Sunday Catechism: Can’t Lose

Standard

Q: Can anyone perfectly keep the commandments of God?

A: Since the fall no ordinary man can perfectly keep the commandments of God in this life but breaks them every day in thought, word, and action.

Tuesday Edition: Mike Monteiro

I came across these interesting passages in Project-Based Homeschooling by Lori Pickert:

Accept mistakes as an unavoidable part of learning. Let your child feel frustrated, but also let him see that his mistakes don’t upset you. Help him move on. “Now we know what doesn’t work. What should we try next?” (92)

Acknowledge his mistakes and make sure he sees that they help him work toward the right solution. Let him see that you’re not bothered by failure and that you see it as a temporary setback. “What do you think went wrong?” “What are you going to try next?” “Let’s make a list of other things you could try.” “Which of your ideas do you want to try first?” Be relaxed so he can relax. (94)

When he’s frustrated or angry about something that went wrong, don’t cheerlead and don’t become upset yourself. Project calm acceptance (things will always go wrong; it’s inevitable) and optimism (you can always find another way; there’s a solution somewhere). (96)

To me this resonates with a covenantal approach to our children.

Christianity must start with a profound fatalism. We don’t just talk about mistakes or shortcomings or failures; we talk about sin, and we talk about sinfulness as fundamental to our being as genetics or consciousness.

We do well to look long and hard at the logs in our eyes. We cannot teach about sin to our kids without first acknowledging our own corruption and depravity. I think we must be disposed to apologize openly and humbly in front of our kids and to our kids — and be ready to use every apology to emphasize the doctrine of sin and salvation. We must acknowledge to them that even our own best attempts will never be good enough and that often our niceties belie that smallness of our true thoughts and intentions.

I feel like if this attitude pervades our homes, there would be less reason to be anxious and overprotective about the ugliness of life. Life is ugly. Sin should still disgust and disturb our children, but they should not be surprised that public figures behave badly or governments commit atrocities or the weak are taken advantage of or major decisions are made with ignorance and short-sightedness or people have irreconcilable differences. We should not celebrate sin, but we need not pretend it doesn’t exist.

If we acknowledge this, though, we cannot congruously demand for effort, improvement, inspiration and solutions within ourselves or within our children. We would damn them with our debt though they will be no better than we have been. Any praise would be empty, and any hope would be hollow.

Our hope, however, does not lie in this fallen realm.

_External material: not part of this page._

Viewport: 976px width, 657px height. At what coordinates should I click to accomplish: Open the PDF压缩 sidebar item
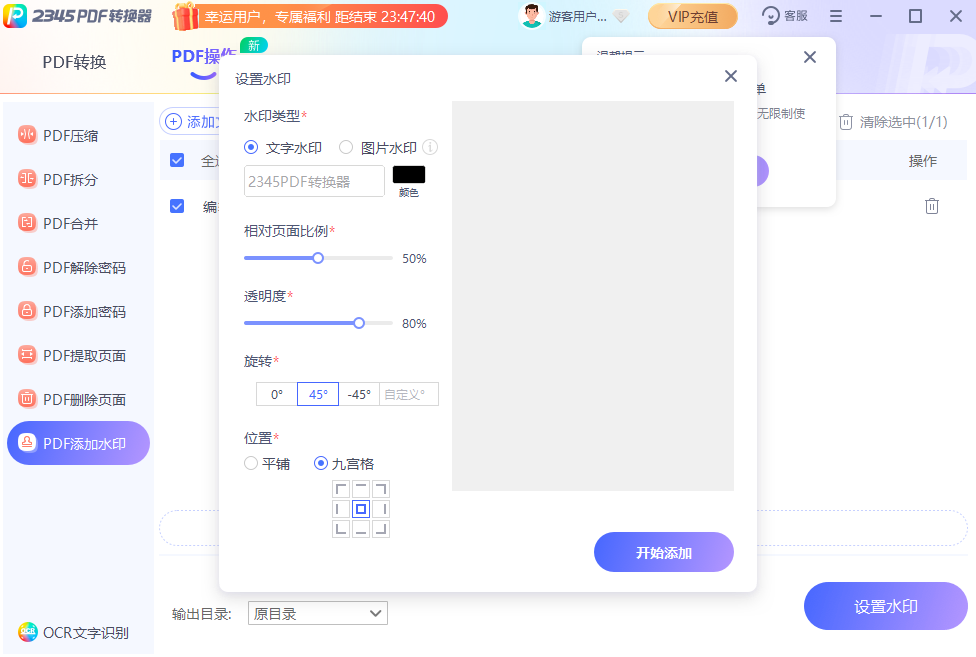point(70,136)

If we place our charges in the trust of our covenantal God, we have hope indeed, hope that does not depend on our, or our children’s, or our world’s, proclivity to fail. We can accept that we fall short while still having confidence that it will all work out in the end. We can truly love and enjoy them with optimism and urge their growth and sanctification.

We can relax, and our children can relax. “Clear eyes, full hearts: can’t lose.”